Wed, Dec 12, 2018 - Page 6 News List

Reporters urge EU to resist lobbying by Internet titans

COPYRIGHT:Top journalists warned that Facebook, Google and other tech firms are seeking to dilute a law compelling them to pay for media stories they use


Top journalists yesterday urged the EU to resist intense lobbying by Internet giants to gut a law that would force them to pay for the news content they pick up.

European Parliament lawmakers voted in September to compel Google, Facebook and other major tech firms to pay a form of copyright for media stories they use.

The historic decision was hailed by media organizations, which claimed they were fleeced for years by search engines and aggregators not paying for their work.

The so-called copyright and neighboring rights law aims to ensure that producers of content — whether news, music or movies — are paid fairly in a digital world.

However, a group of 100 leading journalists yesterday warned that intense lobbying by so-called Big Tech on the law, which also has to be agreed by the Council of Ministers and the European Commission, is “emptying the text of substance.”

Major publishers, including Agence France-Presse (AFP), have pushed for the reform — known as Article 11 — seeing it as an urgent remedy to safeguard quality journalism and the plummeting earnings of traditional media companies.

However, opponents have called it a “link tax” that will stifle discourse on the Internet.

“Think of the investigative work that goes into publishing the headline ‘Suicide attack in Baghdad Shiite quarter: 32 dead, say police, hospitals,’” AFP Middle East correspondent Sammy Ketz said in an open letter to the EU supported by leading reporters worldwide.

“To pen this simple line, the journalist has questioned the police to determine what kind of explosion took place, called the hospitals to establish a casualty toll, visited the scene of the blast for a description and to interview witnesses,” Ketz said.

“Occasionally he may risk his life because it is not unusual for a secondary attack to happen... This was the case in Kabul recently, when nine journalists and photographers lost their lives, including AFP’s Shah Marai,” he said.

Yet lobbyists were trying to “exclude references to ‘factuals’ and ‘snippets’ to exclude press agencies and specialist media, and to reduce the protection period for neighboring rights,” Ketz said.

However, it was precisely these short stories that are “read in huge quantities ... that generate millions of online interactions and thus considerable revenue for the platforms,” he said.

Internet giants, which are widely accused of helping spread fake news, were bent on making it impossible for journalists to do their job verifying facts, Ketz said.

“In the end the field will be left to those who peddle fake news,” the news veteran added.

“Excluding short extracts from neighboring rights will lead publishers and news agencies to employ fewer journalists, to shut their bureaus in Afghanistan, Iraq, Iran, North Korea” and elsewhere, he said.

“Then what will be the sources of information?

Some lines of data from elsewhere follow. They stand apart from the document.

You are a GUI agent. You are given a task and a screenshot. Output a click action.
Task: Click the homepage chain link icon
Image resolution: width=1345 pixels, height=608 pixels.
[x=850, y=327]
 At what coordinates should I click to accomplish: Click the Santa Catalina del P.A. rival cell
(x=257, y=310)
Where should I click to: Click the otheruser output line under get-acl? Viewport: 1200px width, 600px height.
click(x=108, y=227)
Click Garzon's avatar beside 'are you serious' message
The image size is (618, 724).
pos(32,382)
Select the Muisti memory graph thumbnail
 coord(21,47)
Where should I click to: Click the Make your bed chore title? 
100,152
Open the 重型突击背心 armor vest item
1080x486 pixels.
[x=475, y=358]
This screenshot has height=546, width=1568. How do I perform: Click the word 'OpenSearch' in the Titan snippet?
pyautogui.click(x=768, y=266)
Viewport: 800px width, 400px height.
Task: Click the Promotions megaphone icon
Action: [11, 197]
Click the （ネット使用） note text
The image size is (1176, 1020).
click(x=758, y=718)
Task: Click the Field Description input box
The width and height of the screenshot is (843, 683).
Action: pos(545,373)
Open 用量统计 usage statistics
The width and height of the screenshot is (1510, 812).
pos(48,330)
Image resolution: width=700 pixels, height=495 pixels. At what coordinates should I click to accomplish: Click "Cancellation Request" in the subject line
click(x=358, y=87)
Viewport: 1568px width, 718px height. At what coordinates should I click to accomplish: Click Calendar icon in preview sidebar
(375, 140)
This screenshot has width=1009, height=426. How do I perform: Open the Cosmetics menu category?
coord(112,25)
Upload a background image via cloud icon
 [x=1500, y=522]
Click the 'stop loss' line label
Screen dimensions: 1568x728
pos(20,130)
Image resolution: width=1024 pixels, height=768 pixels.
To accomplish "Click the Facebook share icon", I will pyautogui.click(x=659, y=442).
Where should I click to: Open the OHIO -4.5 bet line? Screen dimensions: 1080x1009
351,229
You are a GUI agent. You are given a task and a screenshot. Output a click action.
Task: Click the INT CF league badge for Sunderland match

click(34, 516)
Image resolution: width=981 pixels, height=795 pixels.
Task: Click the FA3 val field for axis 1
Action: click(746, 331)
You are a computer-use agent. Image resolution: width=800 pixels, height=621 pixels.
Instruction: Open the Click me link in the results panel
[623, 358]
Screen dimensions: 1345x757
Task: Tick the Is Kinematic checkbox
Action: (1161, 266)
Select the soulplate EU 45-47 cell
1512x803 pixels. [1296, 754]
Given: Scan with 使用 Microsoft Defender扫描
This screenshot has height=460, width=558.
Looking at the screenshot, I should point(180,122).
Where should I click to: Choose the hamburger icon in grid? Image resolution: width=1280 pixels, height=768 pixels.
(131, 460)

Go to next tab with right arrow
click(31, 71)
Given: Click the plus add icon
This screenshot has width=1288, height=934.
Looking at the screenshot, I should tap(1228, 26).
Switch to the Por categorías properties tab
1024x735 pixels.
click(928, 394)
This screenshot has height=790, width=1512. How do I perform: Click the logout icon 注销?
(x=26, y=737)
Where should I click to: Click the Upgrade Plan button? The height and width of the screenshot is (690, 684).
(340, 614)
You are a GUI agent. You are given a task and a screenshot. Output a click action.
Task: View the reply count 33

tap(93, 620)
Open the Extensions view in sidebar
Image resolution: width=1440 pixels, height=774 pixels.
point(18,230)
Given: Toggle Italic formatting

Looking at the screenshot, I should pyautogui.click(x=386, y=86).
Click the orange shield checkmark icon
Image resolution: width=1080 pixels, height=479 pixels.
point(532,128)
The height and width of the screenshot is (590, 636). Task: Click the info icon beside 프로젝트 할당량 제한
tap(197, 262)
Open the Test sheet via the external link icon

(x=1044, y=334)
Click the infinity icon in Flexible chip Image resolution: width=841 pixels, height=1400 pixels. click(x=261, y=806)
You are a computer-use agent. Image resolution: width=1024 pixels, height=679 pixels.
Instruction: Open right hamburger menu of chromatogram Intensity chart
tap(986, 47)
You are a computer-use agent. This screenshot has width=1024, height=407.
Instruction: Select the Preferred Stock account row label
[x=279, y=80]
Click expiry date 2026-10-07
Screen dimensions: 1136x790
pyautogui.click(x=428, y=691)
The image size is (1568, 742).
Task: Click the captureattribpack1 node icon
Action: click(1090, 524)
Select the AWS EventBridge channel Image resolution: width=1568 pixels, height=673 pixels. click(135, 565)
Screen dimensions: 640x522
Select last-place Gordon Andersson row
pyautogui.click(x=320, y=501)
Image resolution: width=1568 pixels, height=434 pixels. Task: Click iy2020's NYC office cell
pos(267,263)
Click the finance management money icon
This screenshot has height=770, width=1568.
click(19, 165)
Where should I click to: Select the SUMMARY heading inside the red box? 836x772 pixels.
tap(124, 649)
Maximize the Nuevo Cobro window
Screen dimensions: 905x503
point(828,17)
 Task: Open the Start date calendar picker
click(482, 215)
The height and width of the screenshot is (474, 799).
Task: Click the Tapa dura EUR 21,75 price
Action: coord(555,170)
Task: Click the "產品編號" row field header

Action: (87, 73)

State media? The disinformation campaigns run by authoritarian regimes?” Ketz asked.

“Let’s not allow ‘bots’ and ‘troll farms’ to take over from reporters, or leave online fiction to replace verified fact,” Ketz said.

However, resistance to the law has been fierce from tech giants, especially to Article 13: the proposal to make online platforms legally liable for copyrighted material put on the Web by users.

They say this would restrict creativity and the usage of memes and remixes by everyday Internet users.